Hey guys, firstly id like to commend you all because Degirum is definetly a step in the right direction when it comes to AI deployment, simplifying the code down to a dozen lines.
So i have been learning AI for a bit now, and for me the Raspberry Pi and Hailo 8L are the focus of my studies, as i have been developing a few computer vision and such apps, a few of which i am open to sharing as tutorials on here to help inspire a few more tools and projects.
The current hurdle on my journey is the following error:
degirum.exceptions.DegirumException: [ERROR]Execution failed
Condition 'input_tensor->shape()[ 1 ] == 4 + m_OutputNumClasses' is not met: input_tensor->shape()[ 1 ] is 1, 4 + m_OutputNumClasses is 5
dg_postprocess_detection.cpp: 1307 [DG::DetectionPostprocessYoloV8::inputDataProcessBaseline]
When running model 'custom'
The above exception was the direct cause of the following exception:
Traceback (most recent call last):
File "/home/swt/MVP1.2.0/AI_Vision.py", line 232, in update_camera_view
for result in self.model.predict_batch(self.frame_gen()):
File "/home/swt/MVP1.2.0/venv/lib/python3.11/site-packages/degirum/model.py", line 289, in predict_batch
for res in self._predict_impl(source):
File "/home/swt/MVP1.2.0/venv/lib/python3.11/site-packages/degirum/model.py", line 1206, in _predict_impl
raise DegirumException(
degirum.exceptions.DegirumException: Failed to perform model 'custom' inference: [ERROR]Execution failed
Condition 'input_tensor->shape()[ 1 ] == 4 + m_OutputNumClasses' is not met: input_tensor->shape()[ 1 ] is 1, 4 + m_OutputNumClasses is 5
dg_postprocess_detection.cpp: 1307 [DG::DetectionPostprocessYoloV8::inputDataProcessBaseline]
When running model 'custom'
./MyScript.sh: line 21: 4764 Aborted sudo /home/swt/MVP1.2.0/venv/bin/python entry_point.py
For the context of this i trained a custom Yolov8n model on my pc, converted it to onnx, and converted it to hef following this tutorial, my model only detects a single class, misplaced components on a defective pcb, and it was trained in the standard 640x640, on images i took from my HQ Raspberry pi Camera, and i am running it on my RPI 5 with 8GB of ram, and the hailo8l hat.

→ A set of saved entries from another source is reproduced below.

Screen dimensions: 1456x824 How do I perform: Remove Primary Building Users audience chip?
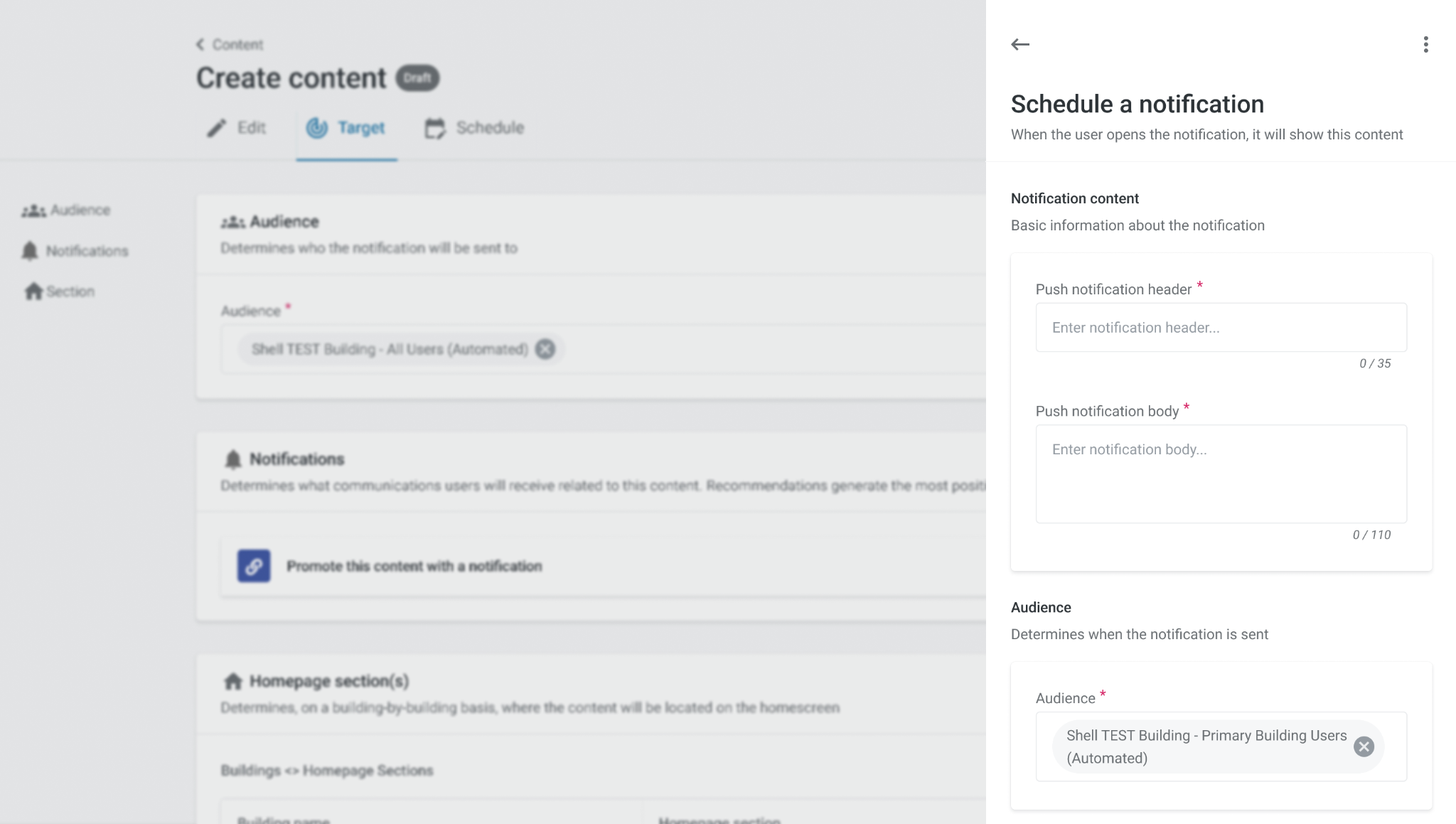point(1364,747)
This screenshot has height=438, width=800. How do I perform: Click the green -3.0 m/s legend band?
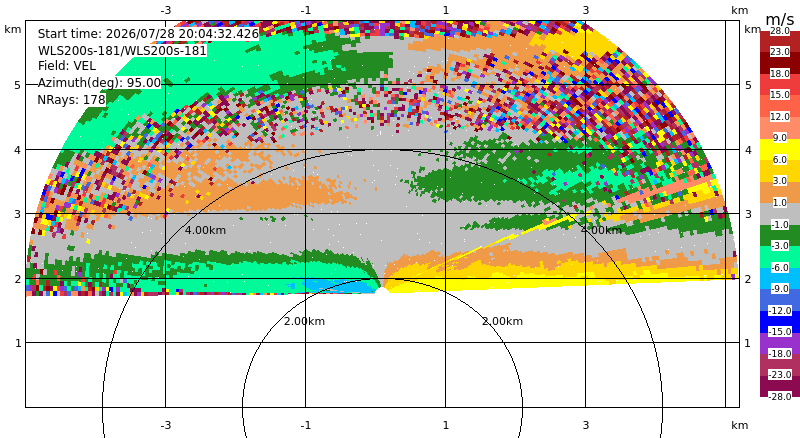coord(780,246)
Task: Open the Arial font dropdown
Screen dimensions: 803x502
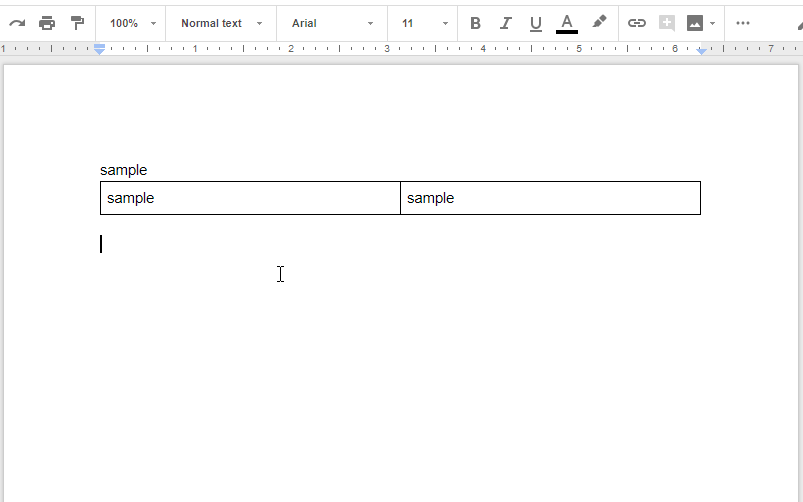Action: (x=332, y=23)
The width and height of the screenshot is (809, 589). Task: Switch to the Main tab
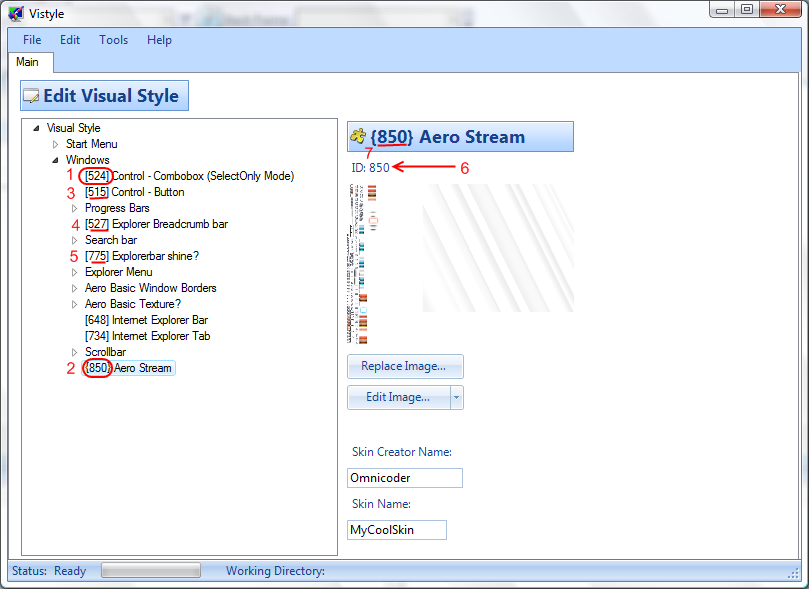[27, 62]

Software details also include a hailo 4.19.0 version and a degirum PySDK 0.15.0
My JSON file is as follows:
{
"ConfigVersion": 10,
"DEVICE": [
{
"DeviceType": "HAILO8L",
"RuntimeAgent": "HAILORT",
"SupportedDeviceTypes": "HAILORT/HAILO8L"
}
],
"PRE_PROCESS": [
{
"InputType": "Image",
"ImageBackend": "opencv",
"InputPadMethod": "letterbox",
"InputResizeMethod": "bilinear",
"InputN": 1,
"InputH": 640,
"InputW": 640,
"InputC": 3,
"InputQuantEn": true
}
],
"MODEL_PARAMETERS": [
{
"ModelPath": "custom.hef"
}
],
"POST_PROCESS": [
{
"OutputPostprocessType": "DetectionYoloV8",
"OutputTopK": 1,
"OutputNumClasses": 1,
"OutputClassIDAdjustment": 1,
"LabelsPath": "labels.json"
}
]
}
Running both
hailortcli run custom.hef
and
hailortcli parse-hef custom.hef
works correctly, however when attempting to run it with the mvp code, using a real time image from the hq camera is when i get the error posted.
I have posted the files to the following git in case there are more tests you can run which i am unaware of.
Thank you for your help, and i am sorry if this is user error, i am still rather new to this, and it seems so is Degirum as far as troubleshooting.